Data extract:
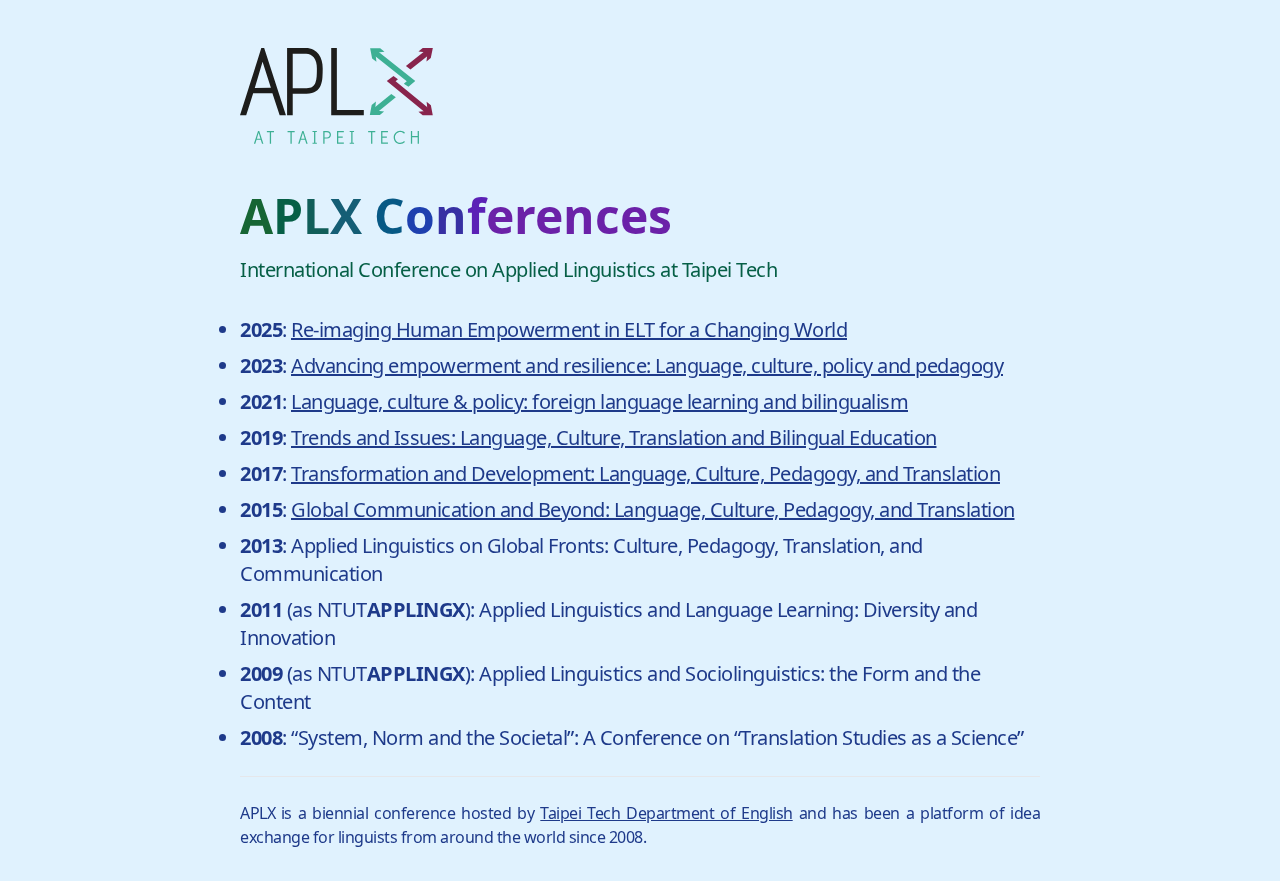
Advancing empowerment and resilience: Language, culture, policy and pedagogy (647, 365)
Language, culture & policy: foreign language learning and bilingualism (599, 401)
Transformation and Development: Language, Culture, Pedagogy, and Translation (645, 473)
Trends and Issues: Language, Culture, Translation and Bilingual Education (614, 437)
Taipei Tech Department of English (666, 813)
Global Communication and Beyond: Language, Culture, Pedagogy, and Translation (653, 509)
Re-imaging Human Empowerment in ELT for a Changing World (569, 329)
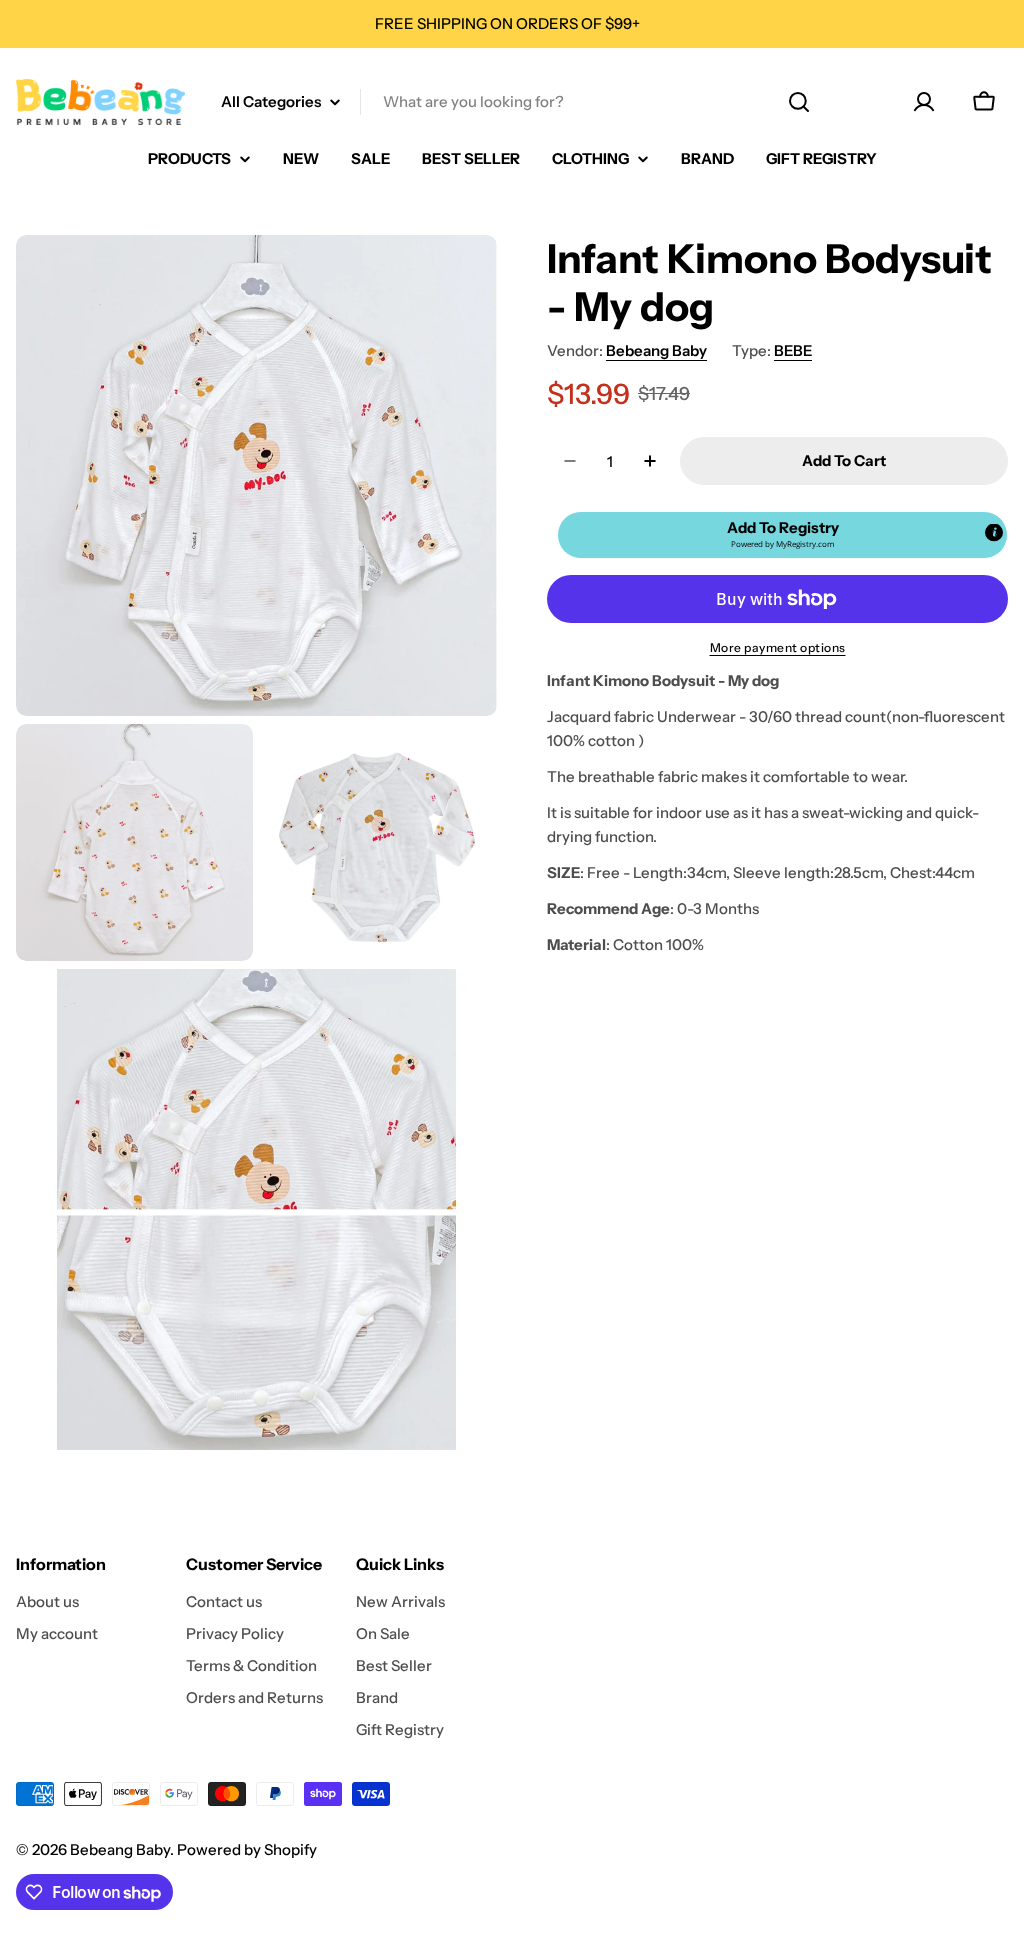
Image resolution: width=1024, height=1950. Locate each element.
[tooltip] (994, 533)
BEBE (793, 350)
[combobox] (512, 102)
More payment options (778, 647)
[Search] (799, 102)
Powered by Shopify (247, 1849)
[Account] (924, 102)
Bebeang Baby (656, 350)
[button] (782, 535)
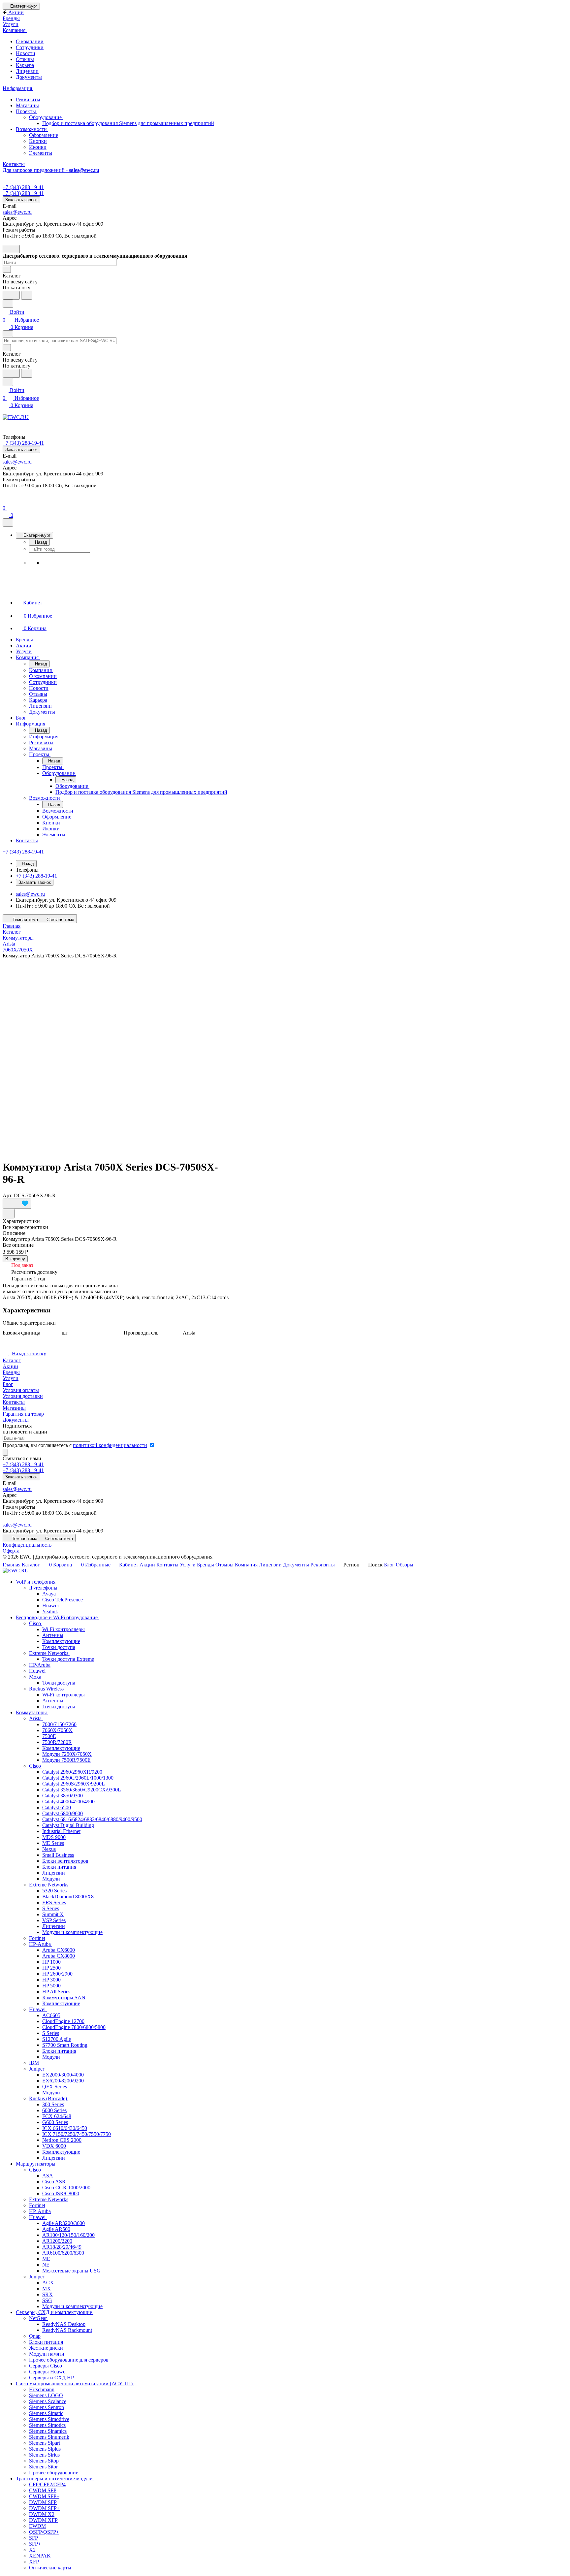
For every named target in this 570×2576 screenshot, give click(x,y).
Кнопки (38, 141)
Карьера (25, 65)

Task details: Could you write out all of the records again, swapping "Translation" for "Interpreting" and changing nothing else? Leave the pictures out.

Exercise solution:
Advancing empowerment and resilience: Language, culture, policy and pedagogy (647, 365)
Language, culture & policy: foreign language learning and bilingualism (599, 401)
Transformation and Development: Language, Culture, Pedagogy, and Interpreting (645, 473)
Trends and Issues: Language, Culture, Interpreting and Bilingual Education (614, 437)
Taipei Tech Department of English (666, 813)
Global Communication and Beyond: Language, Culture, Pedagogy, and Interpreting (653, 509)
Re-imaging Human Empowerment in ELT for a Changing World (569, 329)
Image resolution: width=1024, height=1950. Locate each element.
[tooltip] (994, 533)
BEBE (793, 350)
[combobox] (512, 102)
More payment options (778, 647)
[Search] (799, 102)
Powered by Shopify (247, 1849)
[Account] (924, 102)
Bebeang Baby (656, 350)
[button] (782, 535)
For every named target in this 570×2576 screenshot, give click(x,y).
Кнопки (38, 141)
Карьера (25, 65)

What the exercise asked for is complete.